Arena Became a $100M Company, But There's No Tool to Build Evals for Your Own Product

The Problem

LMArena began as a site that put two model outputs side by side and let people vote for the better one. That site became a company that raised $100M, and its leaderboard is the first scoreboard OpenAI, Google, and Anthropic check whenever they ship a new model. The catch: that ranking reflects “the average user asking average questions.” Which model answers best inside your product, on your data, for the questions your users actually send, none of that is on the board. So product teams paste a handful of outputs into a spreadsheet and compare by eye every time they swap models. A $100M business sells the ranking; the tool to build an eval that fits your own product sits empty underneath it.

Why Now

Model churn has gone from quarterly to weekly. GPT, Claude, and Gemini ship new versions weeks apart, and price and latency move with them. A prompt that worked yesterday quietly breaks on the new model, and without a regression test to catch it, you find out from user complaints after shipping. The pressure runs the other way too: teams want to move the same job onto a smaller, cheaper model to survive the compute bill, which means proving the swap holds. Models got cheap and plentiful; the cost of answering “which one fits my job?” stayed stuck on human hands. Evaluation is the bottleneck now.

How to Build It

Three pieces.

First, build the eval set from real product traffic. Sample representative cases from production logs, strip sensitive data, attach rubrics and ground truth, and freeze a golden set. Real user questions form the spine, not made-up examples.

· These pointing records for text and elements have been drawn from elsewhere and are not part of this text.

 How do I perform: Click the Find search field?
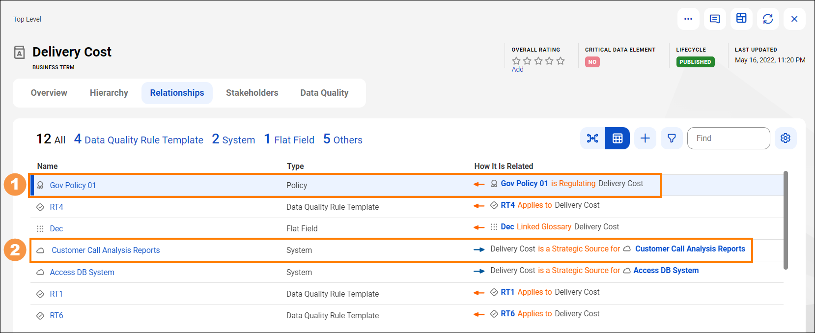pos(729,139)
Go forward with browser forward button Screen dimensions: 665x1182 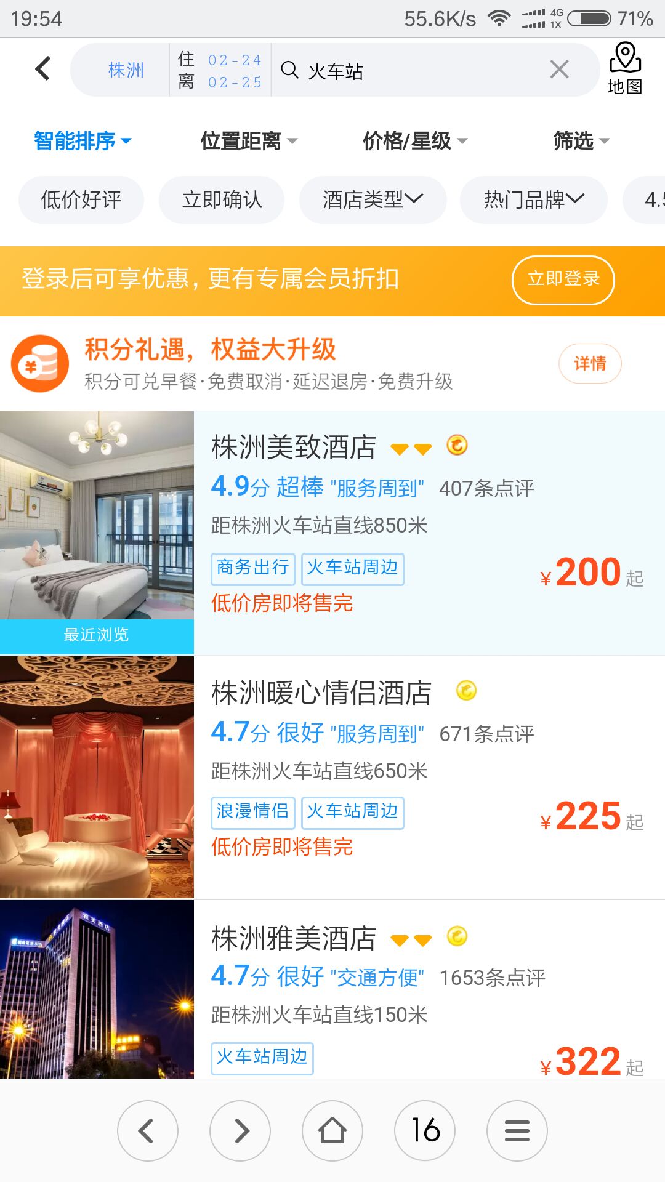coord(240,1131)
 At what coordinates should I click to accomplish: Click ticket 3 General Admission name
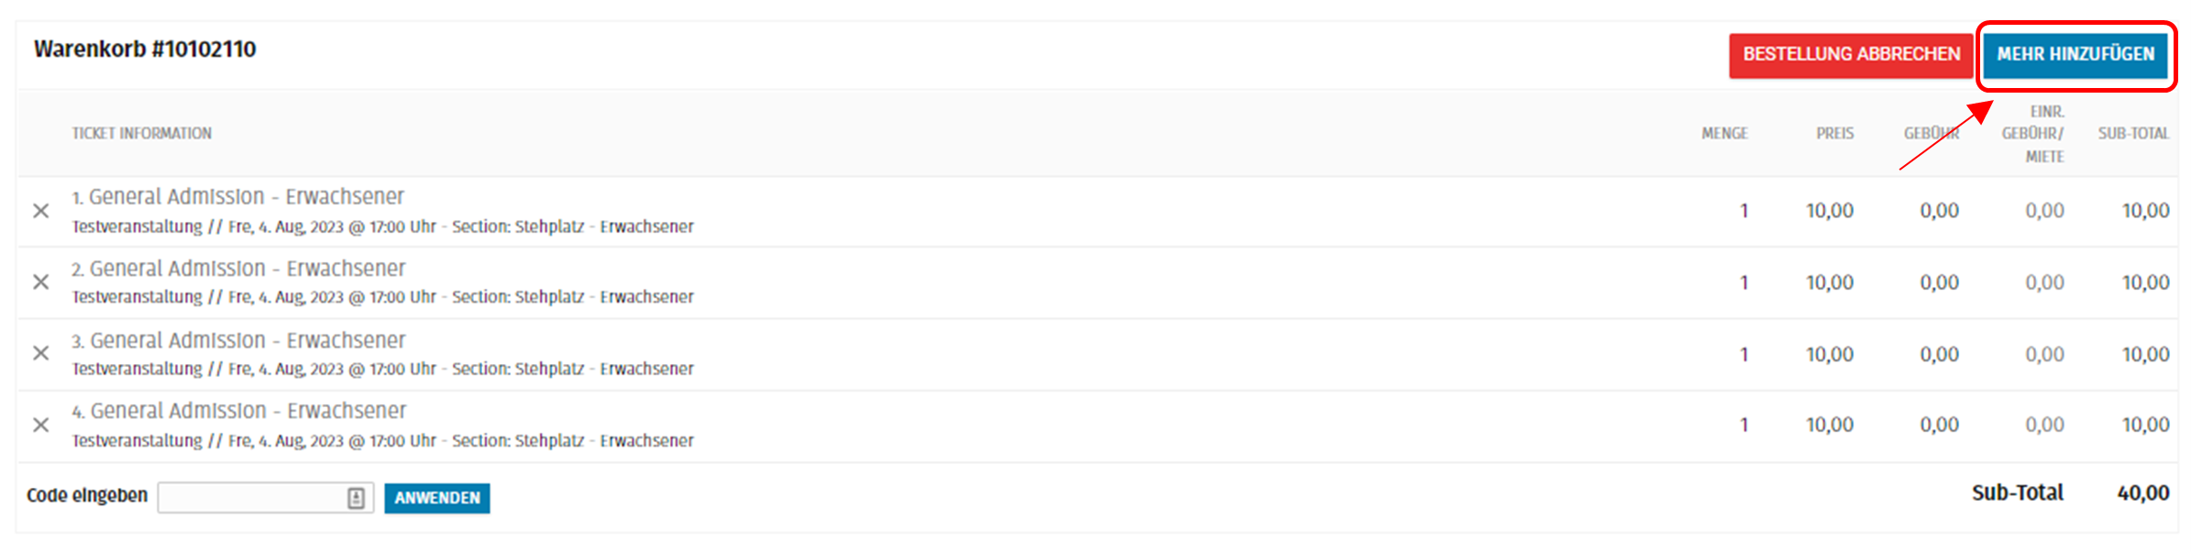coord(247,340)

Second, automate scoring but calibrate it. Score responses with an LLM judge, then tune the judge against a small set of human labels until they agree, and bake in the rule that any score where they diverge is untrustworthy.

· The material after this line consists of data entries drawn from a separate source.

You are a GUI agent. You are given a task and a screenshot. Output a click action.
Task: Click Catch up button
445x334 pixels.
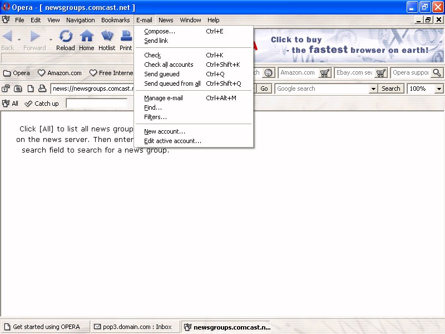[x=42, y=104]
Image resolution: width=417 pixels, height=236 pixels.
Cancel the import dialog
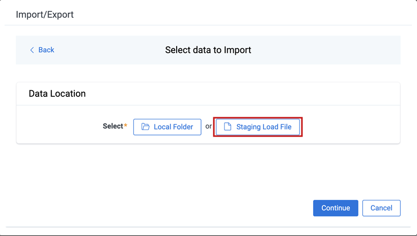381,208
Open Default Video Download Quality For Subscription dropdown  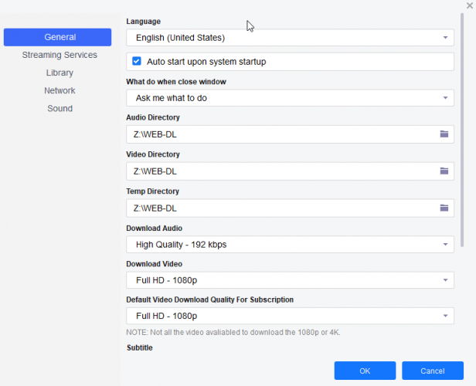pos(290,316)
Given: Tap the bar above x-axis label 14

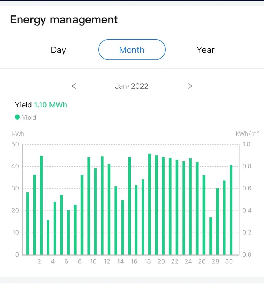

Third, make regression continuous. Every time you touch model, prompt, or temperature, run the same golden set and surface the score delta. You see what improves and what breaks before you ship.

quadrantChart
  title Eval tooling landscape
  x-axis Generic --> Product-specific
  y-axis Manual --> Automated
  quadrant-1 Open gap
  quadrant-2 Public leaderboards
  quadrant-3 One-off benchmarks
  quadrant-4 Spreadsheet checks
  Arena: [0.2, 0.85]
  Internal spreadsheets: [0.8, 0.2]
  Your product eval: [0.85, 0.85]

The wedge is teams that just put a model into production, especially ones that swap often. Sell “connect once, and every model after this gets compared automatically” to teams already worn out by spreadsheet comparisons. Pricing rides eval-run volume plus regression monitoring on top.

Success Criteria

Three things decide it. First, judge trust: the verdict “model A is better for our domain” has to match human judgment, or teams won’t move decisions on the number, and a judge that hands out junk scores gets the whole tool thrown out. Second, integration weight: connecting one log source should be enough to stand up an eval set; any more friction and adoption stalls. Third, domain depth: what separates this from a generic benchmark is your product’s context. The better it captures the grain a public leaderboard can’t, legal, medical, a specific language, the more it becomes the first place teams go for a product-fit eval.